A su ayudante Louis Mariani, “rubio, peinado con raya a un lado y ese mechón algo rebelde que se aparta con un movimiento de cabeza o una mano negligente pero experta, y que pertenece genéticamente a los hijos de las clases privilegiadas […], físicamente Louis [de alguna manera, para Verhoeven, su sucesor], era alguien elegante, delgado, delicado, profundamente irritante: pero, sobre todo, Louis era rico. Con todo lo que conlleva ser rico de verdad”. Verhoeven y su ayudante “no habían forjado nunca una amistad, pero se estimaban, lo que para ambos constituía la mejor garantía de una colaboración eficaz”.

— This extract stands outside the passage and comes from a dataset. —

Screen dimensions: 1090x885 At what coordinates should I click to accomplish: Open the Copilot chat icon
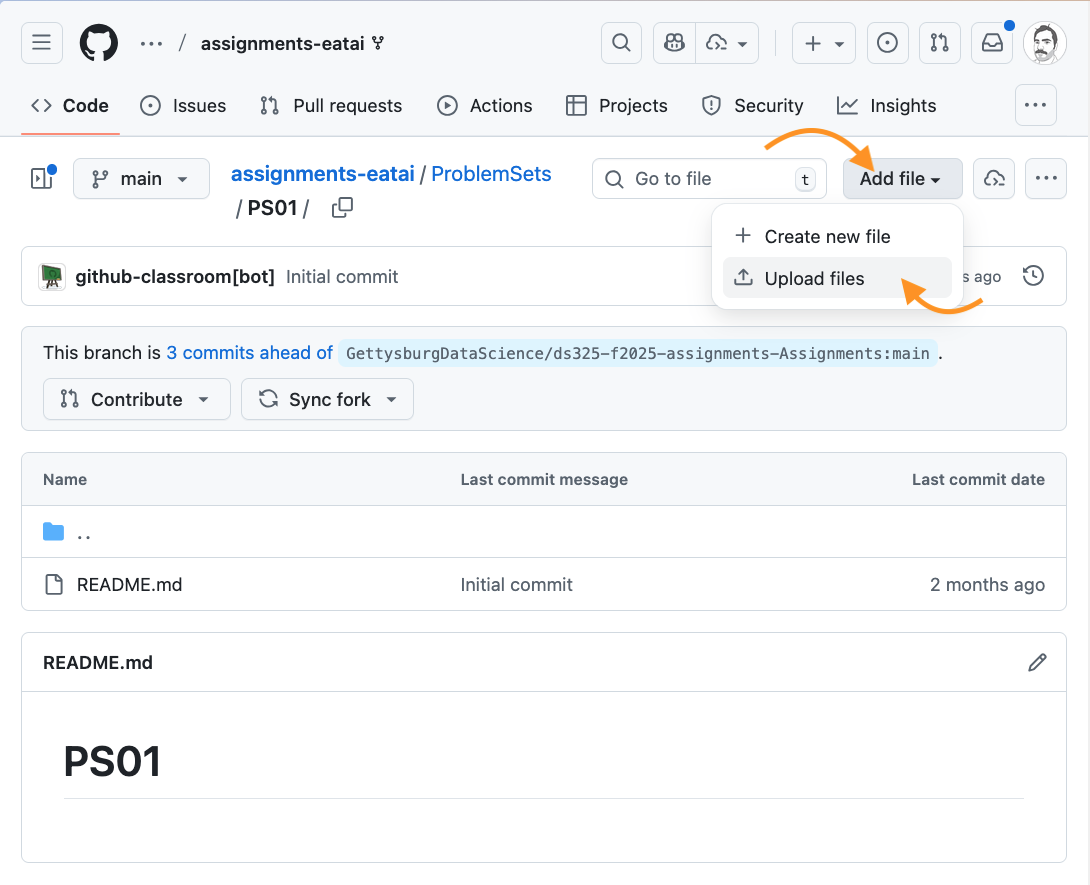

También nos presenta Lemaitre a la esposa de Camille Verhoeven: Irène, una “de esas personas que generan confianza, de esas que saben manejar las situaciones”. Y a los otros dos policías a sus órdenes directas, Armand y Maleval: “la antítesis el uno del otro, uno el exceso y el otro el defecto”. Si Jean- Claude Maleval “tenía veintiséis años y un encanto del que abusaba como abusaba de todo, de la noche, de las chicas, del cuerpo”, era “el tipo de hombre que no se esconde, exhibía, sistemáticamente, un rostro agotado” y “tenía el perfil de un futuro corrupto”; Armand, de “escrupulosa integridad”, era un policía que “trabajaba en silencio, trabajaba bien”, pero se había agenciado una “reputación del rácano más sórdido que jamás hubiese pertenecido a la policía, era un hombre sin edad, largo como un día sin pan, de facciones marcadas, delgado e inquieto”, de tal manera que todo lo que podía definirle “se situaba en el lado de la escasez” y “era la encarnación de la penuria: su avaricia no tenía el encanto de un rasgo de carácter, era una patología pesada, muy pesada, infranqueable”.

Hay crueldad a raudales en esta novela impactante, y sabemos que “no hay estrategia frente a le crueldad”. No la hay. “En literatura, el crimen es tan antiguo como el amor”. (Le Guen le dice a Verhoeven:)

 

“Los hombres matan mujeres desde la noche de los tiempos, y han agotado casi todas las formas de hacerlo. Las violan, las trocean..., te desafío a encontrar a un tipo que no haya tenido ganas alguna vez. Yo mismo, sin ir más lejos..., ya ves”.

 


Iréne
es mucho más que una novela policiaca, mucho más que una novela del género negro, es una magnífica reflexión narrativa sobre un tipo de literatura a menudo denostado, maltratado. Uno de sus personajes (uno de los más importantes protagonistas del libro, no digo más) escribe lo siguiente:

 

El éxito indescriptible de la literatura policiaca demuestra, con toda evidencia, hasta qué punto el mundo necesita de la muerte. Y del misterio. El mundo persigue esas imágenes no porque necesite imágenes. Porque solo tiene eso. Aparte de los conflictos bélicos y de las increíbles carnicerías gratuitas que la política ofrece a los hombres para calmar la inagotable necesidad de muerte, ¿qué tienen? Imágenes. El hombre se nutre de imágenes de muerte porque tiene hambre de muerte. Y solo los artistas pueden aplacarla. Los escritores escriben sobre la muerte para los hombres a los que les hace falta la muerte, crean dramas para calmar su necesidad de drama. El mundo quiere siempre más. El mundo no quiere solamente papel e historias, quiere sangre, sangre de verdad”.

 

Sangre de verdad, misterio y muerte. Porque, como reconoce en el colofón Lemaitre, Irène es un “homenaje a la literatura, este libro no existiría sin ella”.

 

Acabo con una reflexión de Camille Verhoeven: ¿existe algo que no sea asunto de la policía?